Stored items
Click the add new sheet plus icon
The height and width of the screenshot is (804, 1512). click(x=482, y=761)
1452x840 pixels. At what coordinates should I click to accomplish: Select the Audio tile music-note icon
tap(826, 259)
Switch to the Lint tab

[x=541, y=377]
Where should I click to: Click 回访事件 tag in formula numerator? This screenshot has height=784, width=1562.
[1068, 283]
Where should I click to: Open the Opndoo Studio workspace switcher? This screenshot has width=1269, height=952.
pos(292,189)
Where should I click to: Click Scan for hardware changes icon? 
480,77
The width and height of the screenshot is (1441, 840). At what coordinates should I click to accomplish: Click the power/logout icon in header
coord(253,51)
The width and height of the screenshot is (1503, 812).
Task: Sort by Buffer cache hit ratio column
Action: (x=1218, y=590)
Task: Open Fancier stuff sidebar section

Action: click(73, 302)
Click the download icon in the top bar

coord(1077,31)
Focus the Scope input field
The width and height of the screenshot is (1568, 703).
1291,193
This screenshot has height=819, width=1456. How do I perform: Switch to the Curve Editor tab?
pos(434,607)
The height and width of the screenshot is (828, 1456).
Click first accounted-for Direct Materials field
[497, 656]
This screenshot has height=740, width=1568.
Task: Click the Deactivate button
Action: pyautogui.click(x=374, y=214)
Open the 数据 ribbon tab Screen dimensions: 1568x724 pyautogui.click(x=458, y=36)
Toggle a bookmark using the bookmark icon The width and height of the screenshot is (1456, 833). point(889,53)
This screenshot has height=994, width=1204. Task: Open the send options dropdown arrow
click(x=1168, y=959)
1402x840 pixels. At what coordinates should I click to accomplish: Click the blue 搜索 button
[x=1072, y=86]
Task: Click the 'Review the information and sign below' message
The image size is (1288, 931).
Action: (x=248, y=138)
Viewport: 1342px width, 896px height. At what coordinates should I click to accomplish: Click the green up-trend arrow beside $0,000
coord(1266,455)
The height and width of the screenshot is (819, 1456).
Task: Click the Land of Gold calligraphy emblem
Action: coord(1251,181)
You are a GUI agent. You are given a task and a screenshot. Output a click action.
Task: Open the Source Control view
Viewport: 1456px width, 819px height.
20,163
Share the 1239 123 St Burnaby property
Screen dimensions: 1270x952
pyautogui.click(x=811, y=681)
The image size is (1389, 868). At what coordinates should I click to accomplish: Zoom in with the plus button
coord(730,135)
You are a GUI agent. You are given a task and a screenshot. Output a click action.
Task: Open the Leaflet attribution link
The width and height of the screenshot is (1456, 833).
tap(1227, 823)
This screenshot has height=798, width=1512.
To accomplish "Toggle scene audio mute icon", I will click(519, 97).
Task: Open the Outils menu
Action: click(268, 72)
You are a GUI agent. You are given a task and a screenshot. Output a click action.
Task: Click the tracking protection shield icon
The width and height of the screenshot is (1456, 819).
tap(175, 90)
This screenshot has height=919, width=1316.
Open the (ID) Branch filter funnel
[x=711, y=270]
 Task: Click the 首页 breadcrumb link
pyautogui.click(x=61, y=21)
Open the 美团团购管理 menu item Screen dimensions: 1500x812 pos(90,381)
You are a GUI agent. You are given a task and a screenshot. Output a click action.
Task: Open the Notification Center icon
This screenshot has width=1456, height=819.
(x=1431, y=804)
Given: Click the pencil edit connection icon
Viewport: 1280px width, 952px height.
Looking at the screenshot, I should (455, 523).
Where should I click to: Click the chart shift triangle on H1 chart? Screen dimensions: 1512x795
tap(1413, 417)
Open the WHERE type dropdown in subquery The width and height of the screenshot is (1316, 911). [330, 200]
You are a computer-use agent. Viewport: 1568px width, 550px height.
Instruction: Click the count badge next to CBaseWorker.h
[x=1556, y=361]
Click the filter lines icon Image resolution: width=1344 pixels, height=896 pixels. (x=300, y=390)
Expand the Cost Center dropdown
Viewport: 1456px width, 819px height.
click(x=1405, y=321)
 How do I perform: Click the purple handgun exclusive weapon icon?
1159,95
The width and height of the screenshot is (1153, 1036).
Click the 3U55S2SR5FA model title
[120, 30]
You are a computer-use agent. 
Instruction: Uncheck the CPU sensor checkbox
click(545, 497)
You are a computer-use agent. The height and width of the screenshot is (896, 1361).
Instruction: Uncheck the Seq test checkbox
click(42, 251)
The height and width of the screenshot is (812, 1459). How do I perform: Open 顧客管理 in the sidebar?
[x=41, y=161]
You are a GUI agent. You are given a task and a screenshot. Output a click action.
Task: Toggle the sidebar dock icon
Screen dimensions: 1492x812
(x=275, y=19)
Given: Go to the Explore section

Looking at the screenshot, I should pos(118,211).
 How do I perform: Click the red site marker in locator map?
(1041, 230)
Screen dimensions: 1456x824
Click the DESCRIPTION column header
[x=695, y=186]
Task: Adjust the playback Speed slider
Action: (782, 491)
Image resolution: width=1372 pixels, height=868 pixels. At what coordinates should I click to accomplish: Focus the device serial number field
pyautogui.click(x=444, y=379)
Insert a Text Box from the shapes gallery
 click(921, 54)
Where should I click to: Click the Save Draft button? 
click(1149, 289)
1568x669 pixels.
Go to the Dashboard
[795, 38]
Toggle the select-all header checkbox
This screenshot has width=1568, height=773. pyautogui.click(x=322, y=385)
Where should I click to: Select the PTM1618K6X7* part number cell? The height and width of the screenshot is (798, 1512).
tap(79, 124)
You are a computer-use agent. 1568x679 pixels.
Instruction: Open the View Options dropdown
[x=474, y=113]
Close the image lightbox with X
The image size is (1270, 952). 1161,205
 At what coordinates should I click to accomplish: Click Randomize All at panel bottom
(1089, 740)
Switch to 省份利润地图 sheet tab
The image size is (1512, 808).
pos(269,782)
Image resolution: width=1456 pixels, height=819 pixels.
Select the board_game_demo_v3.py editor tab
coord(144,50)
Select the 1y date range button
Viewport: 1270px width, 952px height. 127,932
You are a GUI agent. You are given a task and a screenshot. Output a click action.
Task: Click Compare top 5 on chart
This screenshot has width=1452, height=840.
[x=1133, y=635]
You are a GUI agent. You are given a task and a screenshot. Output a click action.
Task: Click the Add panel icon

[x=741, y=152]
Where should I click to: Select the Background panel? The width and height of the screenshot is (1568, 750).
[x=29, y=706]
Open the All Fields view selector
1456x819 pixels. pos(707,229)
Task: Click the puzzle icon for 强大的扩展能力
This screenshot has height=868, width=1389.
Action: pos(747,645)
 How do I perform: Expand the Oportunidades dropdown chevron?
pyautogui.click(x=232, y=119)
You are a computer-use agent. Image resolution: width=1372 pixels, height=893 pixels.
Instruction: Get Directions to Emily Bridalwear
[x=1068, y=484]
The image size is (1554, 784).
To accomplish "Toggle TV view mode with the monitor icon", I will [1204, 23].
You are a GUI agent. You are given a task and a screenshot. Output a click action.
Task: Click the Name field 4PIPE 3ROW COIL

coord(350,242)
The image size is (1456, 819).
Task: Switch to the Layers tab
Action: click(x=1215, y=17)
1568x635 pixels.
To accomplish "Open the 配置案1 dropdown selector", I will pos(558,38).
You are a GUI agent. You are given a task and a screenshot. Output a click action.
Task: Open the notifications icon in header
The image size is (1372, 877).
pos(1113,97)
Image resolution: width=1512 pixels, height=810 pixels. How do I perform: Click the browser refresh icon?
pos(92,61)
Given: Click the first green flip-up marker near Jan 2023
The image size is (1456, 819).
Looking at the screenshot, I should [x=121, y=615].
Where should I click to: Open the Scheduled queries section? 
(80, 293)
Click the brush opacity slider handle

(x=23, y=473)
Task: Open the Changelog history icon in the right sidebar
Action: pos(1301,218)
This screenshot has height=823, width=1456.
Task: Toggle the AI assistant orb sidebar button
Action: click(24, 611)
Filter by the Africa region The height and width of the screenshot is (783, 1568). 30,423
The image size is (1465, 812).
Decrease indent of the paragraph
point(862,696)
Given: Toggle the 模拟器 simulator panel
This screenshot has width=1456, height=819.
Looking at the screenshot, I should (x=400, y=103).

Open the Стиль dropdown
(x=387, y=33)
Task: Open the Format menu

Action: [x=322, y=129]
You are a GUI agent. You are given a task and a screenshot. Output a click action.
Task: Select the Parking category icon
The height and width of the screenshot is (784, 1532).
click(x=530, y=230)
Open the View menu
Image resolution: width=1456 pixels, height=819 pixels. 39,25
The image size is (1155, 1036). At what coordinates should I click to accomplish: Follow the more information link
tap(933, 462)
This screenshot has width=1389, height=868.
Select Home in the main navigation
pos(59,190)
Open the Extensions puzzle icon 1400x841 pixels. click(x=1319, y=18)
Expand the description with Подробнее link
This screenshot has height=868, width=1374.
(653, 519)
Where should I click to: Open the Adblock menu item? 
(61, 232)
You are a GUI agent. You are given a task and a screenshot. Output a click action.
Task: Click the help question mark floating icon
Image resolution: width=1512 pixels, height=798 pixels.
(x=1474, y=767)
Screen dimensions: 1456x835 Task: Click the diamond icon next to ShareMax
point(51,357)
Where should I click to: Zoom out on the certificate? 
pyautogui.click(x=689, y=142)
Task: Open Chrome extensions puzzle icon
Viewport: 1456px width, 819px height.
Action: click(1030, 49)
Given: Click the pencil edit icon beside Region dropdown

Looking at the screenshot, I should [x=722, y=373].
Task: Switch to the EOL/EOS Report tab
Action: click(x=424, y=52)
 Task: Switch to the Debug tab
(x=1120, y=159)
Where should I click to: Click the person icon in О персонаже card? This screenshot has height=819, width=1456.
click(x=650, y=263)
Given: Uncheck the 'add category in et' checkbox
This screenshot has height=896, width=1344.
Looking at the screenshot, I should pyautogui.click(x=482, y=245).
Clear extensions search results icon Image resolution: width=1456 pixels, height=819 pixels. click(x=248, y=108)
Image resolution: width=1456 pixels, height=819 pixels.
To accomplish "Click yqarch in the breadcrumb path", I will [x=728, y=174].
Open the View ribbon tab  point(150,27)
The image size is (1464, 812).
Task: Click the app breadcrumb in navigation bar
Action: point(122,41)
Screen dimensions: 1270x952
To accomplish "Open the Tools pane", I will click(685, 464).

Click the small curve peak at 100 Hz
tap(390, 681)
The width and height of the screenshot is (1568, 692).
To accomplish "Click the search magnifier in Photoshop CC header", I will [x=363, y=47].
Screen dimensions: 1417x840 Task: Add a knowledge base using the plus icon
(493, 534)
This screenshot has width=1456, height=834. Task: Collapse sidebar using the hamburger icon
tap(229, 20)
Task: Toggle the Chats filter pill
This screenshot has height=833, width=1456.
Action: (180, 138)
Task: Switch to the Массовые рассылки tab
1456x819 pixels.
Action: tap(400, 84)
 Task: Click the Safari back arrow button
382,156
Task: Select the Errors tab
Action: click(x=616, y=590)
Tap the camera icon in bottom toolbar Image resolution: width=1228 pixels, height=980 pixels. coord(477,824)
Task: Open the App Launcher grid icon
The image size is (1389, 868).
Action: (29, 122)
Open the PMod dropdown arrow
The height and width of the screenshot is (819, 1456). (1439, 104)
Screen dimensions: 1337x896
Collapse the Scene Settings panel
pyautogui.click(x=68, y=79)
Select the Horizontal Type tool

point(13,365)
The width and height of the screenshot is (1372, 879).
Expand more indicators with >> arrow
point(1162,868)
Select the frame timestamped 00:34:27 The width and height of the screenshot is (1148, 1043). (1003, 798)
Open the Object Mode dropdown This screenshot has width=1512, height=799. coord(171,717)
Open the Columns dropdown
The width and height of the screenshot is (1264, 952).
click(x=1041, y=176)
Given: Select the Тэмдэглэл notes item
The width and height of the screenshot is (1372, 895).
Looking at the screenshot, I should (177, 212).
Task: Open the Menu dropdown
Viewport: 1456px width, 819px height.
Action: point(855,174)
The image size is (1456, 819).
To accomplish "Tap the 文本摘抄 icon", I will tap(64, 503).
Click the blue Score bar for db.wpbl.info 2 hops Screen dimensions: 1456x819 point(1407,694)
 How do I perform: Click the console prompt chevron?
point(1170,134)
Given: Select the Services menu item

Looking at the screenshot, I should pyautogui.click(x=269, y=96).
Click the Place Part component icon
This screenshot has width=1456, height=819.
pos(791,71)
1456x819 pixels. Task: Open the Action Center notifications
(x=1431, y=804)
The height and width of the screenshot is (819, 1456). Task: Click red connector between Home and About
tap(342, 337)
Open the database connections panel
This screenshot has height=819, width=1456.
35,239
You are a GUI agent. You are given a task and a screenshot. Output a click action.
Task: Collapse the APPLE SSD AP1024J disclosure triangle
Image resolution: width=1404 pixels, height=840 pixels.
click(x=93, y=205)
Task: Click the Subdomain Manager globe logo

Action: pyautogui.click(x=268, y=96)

(Task details): Your output should be an exact copy of the lines from the one containing "Click the blue Score" through the last line of the data above.

(Output below):
Click the blue Score bar for db.wpbl.info 2 hops Screen dimensions: 1456x819 point(1407,694)
 How do I perform: Click the console prompt chevron?
point(1170,134)
Given: Select the Services menu item

Looking at the screenshot, I should pyautogui.click(x=269, y=96).
Click the Place Part component icon
This screenshot has width=1456, height=819.
pos(791,71)
1456x819 pixels. Task: Open the Action Center notifications
(x=1431, y=804)
The height and width of the screenshot is (819, 1456). Task: Click red connector between Home and About
tap(342, 337)
Open the database connections panel
This screenshot has height=819, width=1456.
35,239
You are a GUI agent. You are given a task and a screenshot. Output a click action.
Task: Collapse the APPLE SSD AP1024J disclosure triangle
Image resolution: width=1404 pixels, height=840 pixels.
click(x=93, y=205)
Task: Click the Subdomain Manager globe logo

Action: pyautogui.click(x=268, y=96)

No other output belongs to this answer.